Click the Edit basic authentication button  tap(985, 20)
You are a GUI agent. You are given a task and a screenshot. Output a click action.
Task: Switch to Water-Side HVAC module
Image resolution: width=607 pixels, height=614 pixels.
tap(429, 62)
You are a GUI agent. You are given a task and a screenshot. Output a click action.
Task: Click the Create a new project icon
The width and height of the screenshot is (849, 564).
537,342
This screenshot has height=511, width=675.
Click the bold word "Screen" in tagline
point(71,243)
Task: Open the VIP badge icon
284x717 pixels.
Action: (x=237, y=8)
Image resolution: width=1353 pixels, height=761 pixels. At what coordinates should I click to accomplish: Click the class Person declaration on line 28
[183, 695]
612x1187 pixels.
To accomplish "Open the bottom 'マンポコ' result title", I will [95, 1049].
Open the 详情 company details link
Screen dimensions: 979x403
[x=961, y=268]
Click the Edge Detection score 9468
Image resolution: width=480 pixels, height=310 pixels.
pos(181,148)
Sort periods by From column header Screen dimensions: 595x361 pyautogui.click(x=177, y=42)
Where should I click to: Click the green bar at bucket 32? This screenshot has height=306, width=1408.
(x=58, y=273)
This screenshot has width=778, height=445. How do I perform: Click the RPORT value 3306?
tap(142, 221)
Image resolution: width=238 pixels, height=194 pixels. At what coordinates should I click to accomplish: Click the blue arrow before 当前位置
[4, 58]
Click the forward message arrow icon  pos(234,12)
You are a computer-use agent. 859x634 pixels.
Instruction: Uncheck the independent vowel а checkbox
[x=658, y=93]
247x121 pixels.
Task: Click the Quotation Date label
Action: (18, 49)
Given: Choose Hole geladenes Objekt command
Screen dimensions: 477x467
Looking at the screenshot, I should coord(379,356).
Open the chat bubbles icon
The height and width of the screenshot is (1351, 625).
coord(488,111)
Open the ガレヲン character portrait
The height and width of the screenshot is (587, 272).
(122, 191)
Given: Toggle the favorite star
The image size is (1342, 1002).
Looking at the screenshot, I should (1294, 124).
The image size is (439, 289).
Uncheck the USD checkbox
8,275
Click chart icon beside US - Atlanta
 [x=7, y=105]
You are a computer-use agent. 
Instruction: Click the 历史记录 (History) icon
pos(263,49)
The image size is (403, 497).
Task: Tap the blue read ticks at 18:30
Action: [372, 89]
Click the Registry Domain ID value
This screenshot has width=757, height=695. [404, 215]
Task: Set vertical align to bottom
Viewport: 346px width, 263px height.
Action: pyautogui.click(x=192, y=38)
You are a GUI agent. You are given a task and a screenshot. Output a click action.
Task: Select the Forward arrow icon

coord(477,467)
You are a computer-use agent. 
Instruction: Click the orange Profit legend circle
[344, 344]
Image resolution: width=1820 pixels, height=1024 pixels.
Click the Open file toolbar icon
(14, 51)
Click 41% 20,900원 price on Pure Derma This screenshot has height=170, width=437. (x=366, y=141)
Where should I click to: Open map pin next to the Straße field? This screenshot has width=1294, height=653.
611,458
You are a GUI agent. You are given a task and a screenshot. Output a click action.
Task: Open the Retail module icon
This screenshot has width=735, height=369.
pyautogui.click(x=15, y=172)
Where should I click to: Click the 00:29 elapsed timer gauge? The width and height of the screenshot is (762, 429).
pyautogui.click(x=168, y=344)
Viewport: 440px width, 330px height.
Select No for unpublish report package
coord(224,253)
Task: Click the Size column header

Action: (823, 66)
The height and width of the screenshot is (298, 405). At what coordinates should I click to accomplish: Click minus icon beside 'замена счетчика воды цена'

★ ★ ★ ★ ★ ★ ★

» **Directive**: Put every line of the material above into a JSON list of strings, one string per line, leaving out blank lines.

» **Answer for the task**:
[
  "Click the Edit basic authentication button  tap(985, 20)",
  "You are a GUI agent. You are given a task and a screenshot. Output a click action.",
  "Task: Switch to Water-Side HVAC module",
  "Image resolution: width=607 pixels, height=614 pixels.",
  "tap(429, 62)",
  "You are a GUI agent. You are given a task and a screenshot. Output a click action.",
  "Task: Click the Create a new project icon",
  "The width and height of the screenshot is (849, 564).",
  "537,342",
  "This screenshot has height=511, width=675.",
  "Click the bold word \"Screen\" in tagline",
  "point(71,243)",
  "Task: Open the VIP badge icon",
  "284x717 pixels.",
  "Action: (x=237, y=8)",
  "Image resolution: width=1353 pixels, height=761 pixels. At what coordinates should I click to accomplish: Click the class Person declaration on line 28",
  "[183, 695]",
  "612x1187 pixels.",
  "To accomplish \"Open the bottom 'マンポコ' result title\", I will [95, 1049].",
  "Open the 详情 company details link",
  "Screen dimensions: 979x403",
  "[x=961, y=268]",
  "Click the Edge Detection score 9468",
  "Image resolution: width=480 pixels, height=310 pixels.",
  "pos(181,148)",
  "Sort periods by From column header Screen dimensions: 595x361 pyautogui.click(x=177, y=42)",
  "Where should I click to: Click the green bar at bucket 32? This screenshot has height=306, width=1408.",
  "(x=58, y=273)",
  "This screenshot has width=778, height=445. How do I perform: Click the RPORT value 3306?",
  "tap(142, 221)",
  "Image resolution: width=238 pixels, height=194 pixels. At what coordinates should I click to accomplish: Click the blue arrow before 当前位置",
  "[4, 58]",
  "Click the forward message arrow icon  pos(234,12)",
  "You are a computer-use agent. 859x634 pixels.",
  "Instruction: Uncheck the independent vowel а checkbox",
  "[x=658, y=93]",
  "247x121 pixels.",
  "Task: Click the Quotation Date label",
  "Action: (18, 49)",
  "Given: Choose Hole geladenes Objekt command",
  "Screen dimensions: 477x467",
  "Looking at the screenshot, I should coord(379,356).",
  "Open the chat bubbles icon",
  "The height and width of the screenshot is (1351, 625).",
  "coord(488,111)",
  "Open the ガレヲン character portrait",
  "The height and width of the screenshot is (587, 272).",
  "(122, 191)",
  "Given: Toggle the favorite star",
  "The image size is (1342, 1002).",
  "Looking at the screenshot, I should (1294, 124).",
  "The image size is (439, 289).",
  "Uncheck the USD checkbox",
  "8,275",
  "Click chart icon beside US - Atlanta",
  " [x=7, y=105]",
  "You are a computer-use agent. ",
  "Instruction: Click the 历史记录 (History) icon",
  "pos(263,49)",
  "The image size is (403, 497).",
  "Task: Tap the blue read ticks at 18:30",
  "Action: [372, 89]",
  "Click the Registry Domain ID value",
  "This screenshot has width=757, height=695. [404, 215]",
  "Task: Set vertical align to bottom",
  "Viewport: 346px width, 263px height.",
  "Action: pyautogui.click(x=192, y=38)",
  "You are a GUI agent. You are given a task and a screenshot. Output a click action.",
  "Task: Select the Forward arrow icon",
  "coord(477,467)",
  "You are a computer-use agent. ",
  "Instruction: Click the orange Profit legend circle",
  "[344, 344]",
  "Image resolution: width=1820 pixels, height=1024 pixels.",
  "Click the Open file toolbar icon",
  "(14, 51)",
  "Click 41% 20,900원 price on Pure Derma This screenshot has height=170, width=437. (x=366, y=141)",
  "Where should I click to: Open map pin next to the Straße field? This screenshot has width=1294, height=653.",
  "611,458",
  "You are a GUI agent. You are given a task and a screenshot. Output a click action.",
  "Task: Open the Retail module icon",
  "This screenshot has width=735, height=369.",
  "pyautogui.click(x=15, y=172)",
  "Where should I click to: Click the 00:29 elapsed timer gauge? The width and height of the screenshot is (762, 429).",
  "pyautogui.click(x=168, y=344)",
  "Viewport: 440px width, 330px height.",
  "Select No for unpublish report package",
  "coord(224,253)",
  "Task: Click the Size column header",
  "Action: (823, 66)",
  "The height and width of the screenshot is (298, 405). At what coordinates should I click to accomplish: Click minus icon beside 'замена счетчика воды цена'"
]